Dr Passlick: You mean the effect of our assay on the staging of the patients? Well, we looked in our study population in which lymph node levels we find these micrometastatic cells. The micrometastatic cells were generally in hilar and mediastinal lymph nodes. There was only one patient in the systematic lymphadenectomy group in which micrometastatic tumor cells were found in a lymph node level which was exclusively resected in the systematic group. So we don't believe that the detection rate in both groups is different. Was that the question?
Dr Ris: The question was why does an operation where you remove healthy tissue reduce survival in these patients? Why do we have better results after a wide resection than a small resection in patients without this kind of lymph node involvement?

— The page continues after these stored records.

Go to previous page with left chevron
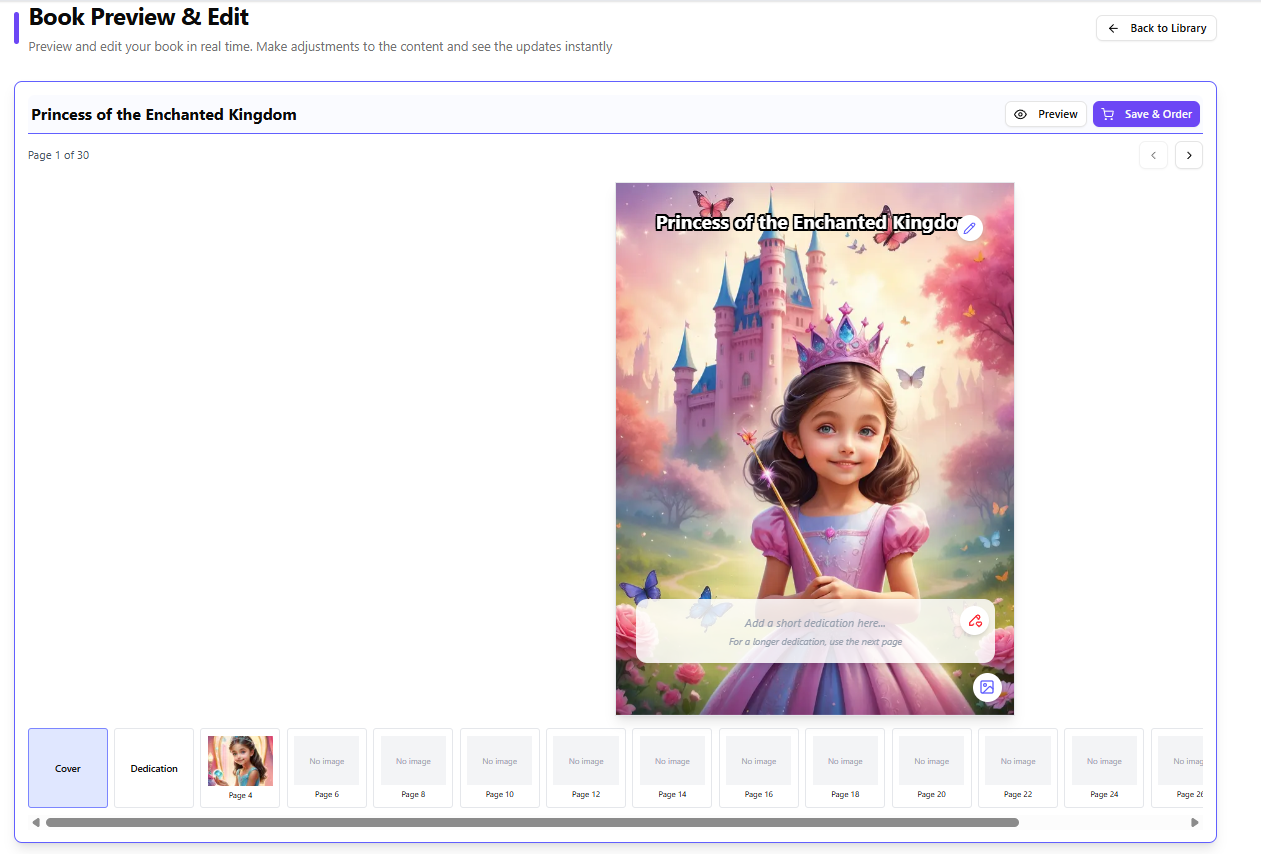The height and width of the screenshot is (854, 1261). [x=1153, y=155]
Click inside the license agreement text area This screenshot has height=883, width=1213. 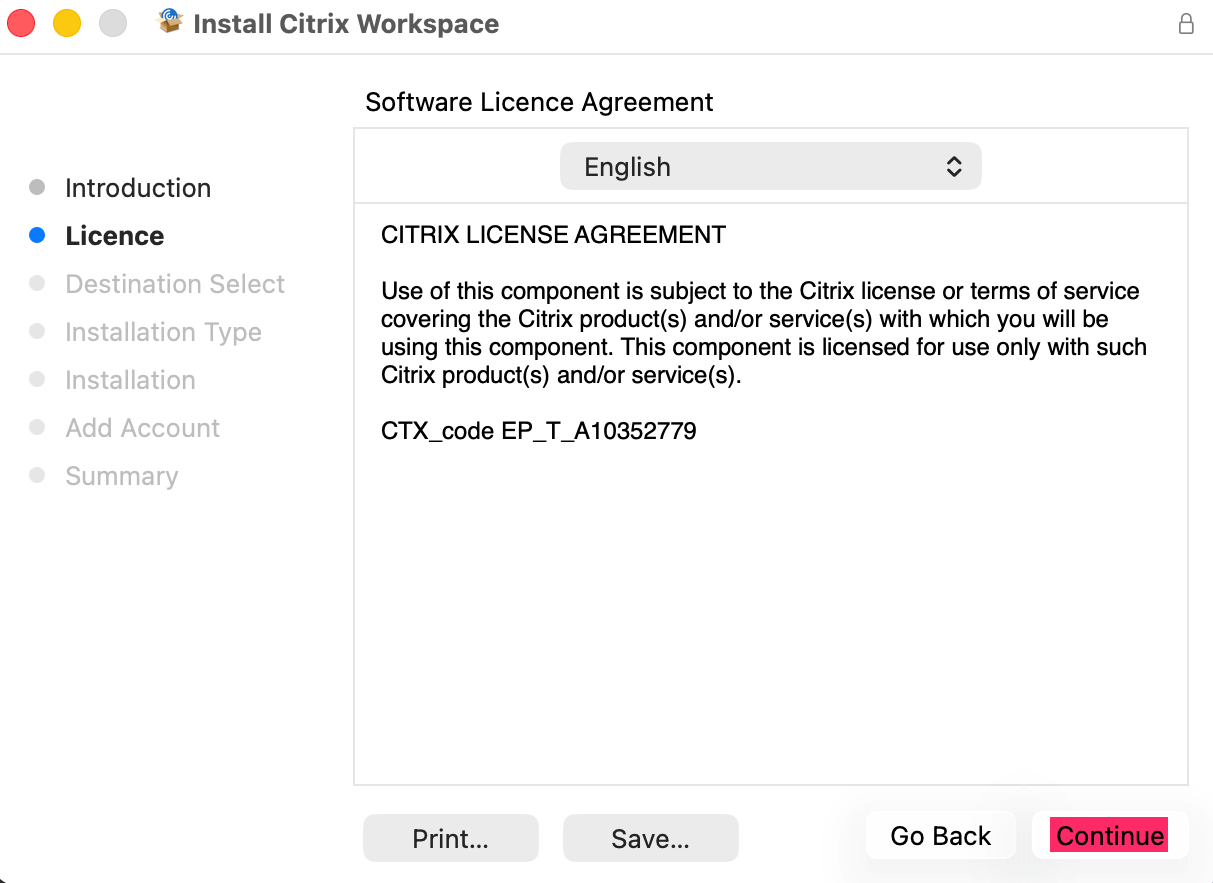(770, 600)
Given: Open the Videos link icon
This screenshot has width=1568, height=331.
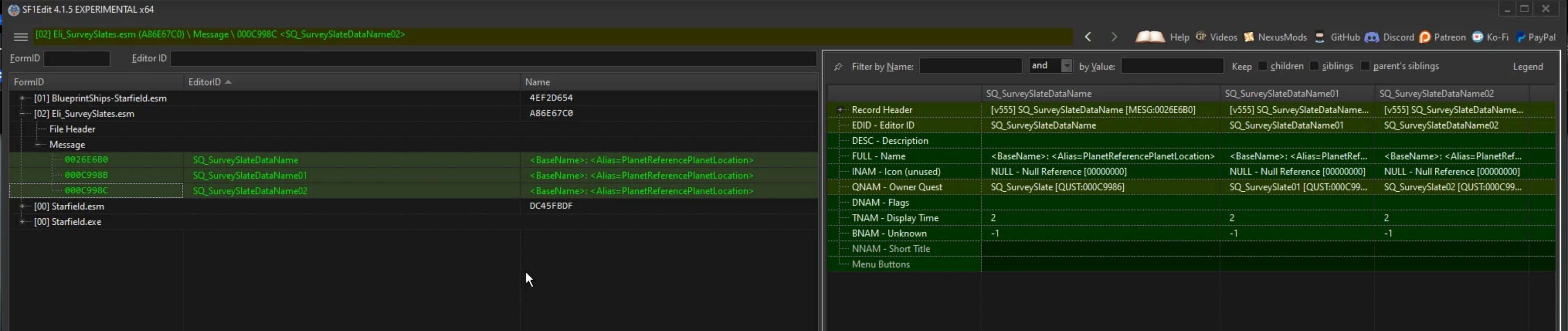Looking at the screenshot, I should pos(1201,37).
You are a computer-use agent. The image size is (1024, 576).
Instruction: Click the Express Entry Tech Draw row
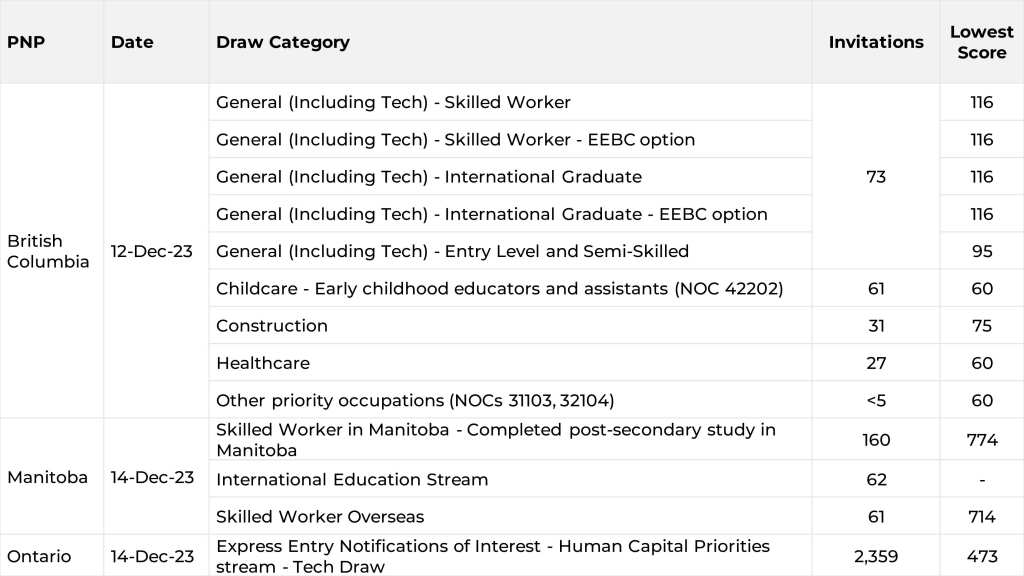point(493,556)

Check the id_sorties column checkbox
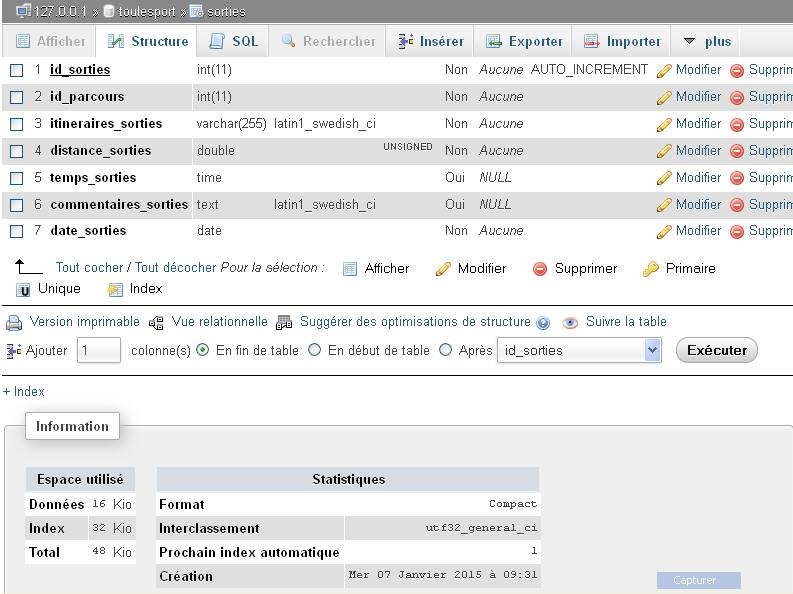(x=16, y=70)
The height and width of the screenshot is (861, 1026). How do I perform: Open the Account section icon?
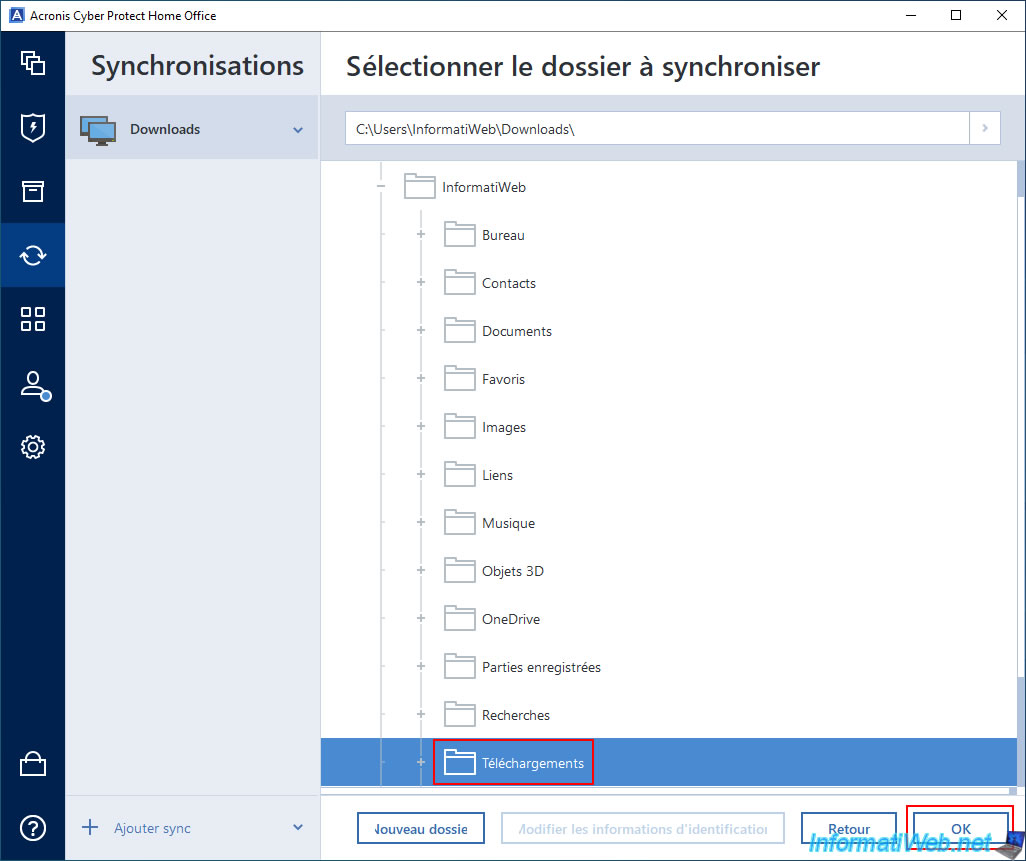33,384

Dr Passlick: Two points should be considered. The first is that we believe that some patients are not correctly staged by the routine histopathological approach. Normally, only one section per lymph node or lymph node level is analyzed in order to detect a tumor involvement. This seems to be not sufficient to detect all patients with mediastinal lymph node involvement. Therefore, some patients seem to be understaged by the current analyses and the correct stage is not reflected by the pathological report. Another point is the survival analysis in the subgroups of patients with or without lymph node involvement. In the systematic lymphadenectomy group as well as in the lymph node sampling group there were about 60% of patients with uninvolved lymph nodes and 30% of patients with lymph node involvement. The survival analysis revealed that the death rate in patients without lymph node involvement was 30% in both groups. But the survival in the lymph node sampling group in patients with N1 or N2 disease was very, very low, while in patients with proven N1 or N2 disease in the systematic lymphadenectomy group it was much better. We only had a 20% death rate in the N2 involvement group with systematic lymphadenectomy.
So I believe some patients with mediastinal lymph node involvement can be cured by a radical approach.
Professor A. Yim (Hong Kong): I just want to ask what is your policy on mediastinoscopy? Do you do it routinely on all your patients?
Dr Passlick: Right now it is still the old criterion. We do a mediastinoscopy in patients which have enlarged lymph nodes on the CT scan of more than 1 cm in diameter.
Professor Yim: So for the two groups, is it the same?
Dr Passlick: The policy was the same in both groups.